On its podcast “The Daily,” Dao said he was approached by someone he trusted about publishing the article. He told CNN he had spoken directly with its author, but did not elaborate.

25th Amendment

In one eye-opening passage, the author said there was talk among members of the cabinet to invoke the 25th Amendment of the US Constitution, which provides for the removal of the president if he is “unable to discharge the powers and duties of his office”.

In the end, they decided not to set off a constitutional crisis, and instead “vowed to do what we can to preserve our democratic institutions while thwarting Mr Trump’s more misguided impulses until he is out of office,” the person wrote.

Trump responded with fury, calling it a “gutless editorial.”

“Does the so-called ‘Senior Administration Official’ really exist, or is it just the Failing New York Times with another phony source?” Trump tweeted.

If the GUTLESS anonymous person does indeed exist, the Times must, for National Security purposes, turn him/her over to government at once!

The Times acknowledged the “rare step” of publishing an anonymous editorial but said the official’s job would be jeopardised if they were identified.

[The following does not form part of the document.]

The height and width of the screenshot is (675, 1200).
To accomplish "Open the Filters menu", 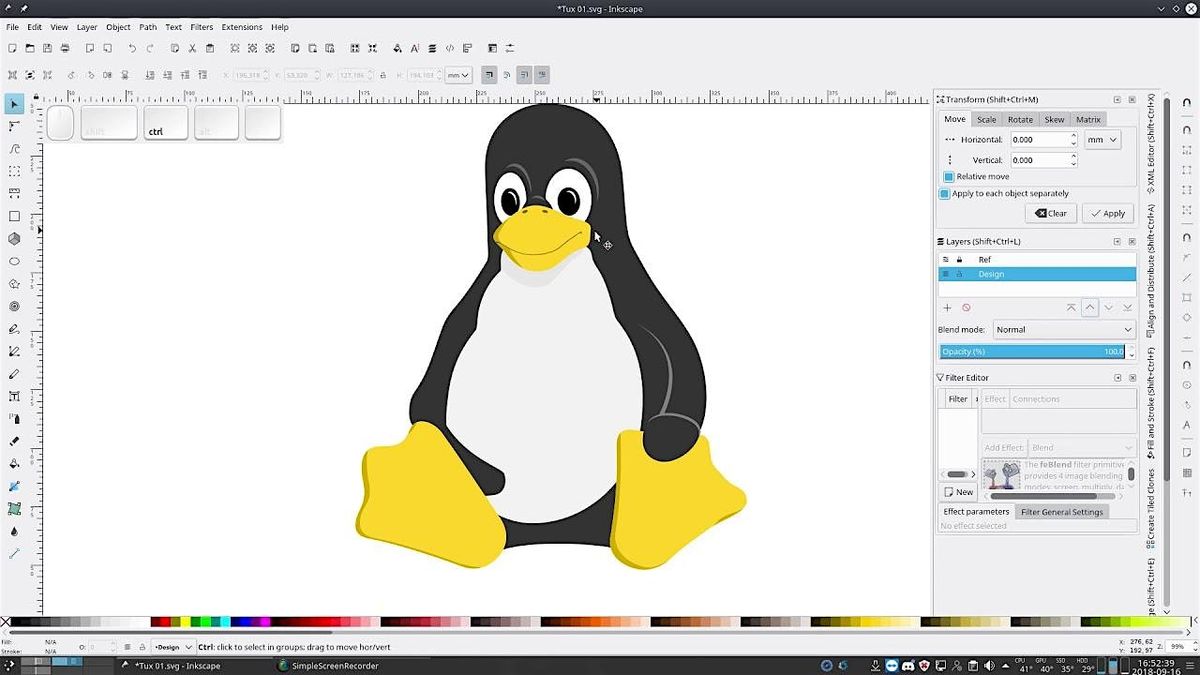I will click(201, 27).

“We believe publishing this essay anonymously is the only way to deliver an important perspective to our readers,” the paper said.

The official’s piece described a “two-track” presidency in which Trump says one thing and his staff consciously does another, citing the president’s alleged preference “for autocrats and dictators”.

“The root of the problem is the president’s amorality,” the official said.

Staff actively worked to insulate themselves from Trump’s “impetuous, adversarial, petty and ineffective” leadership style, the writer said.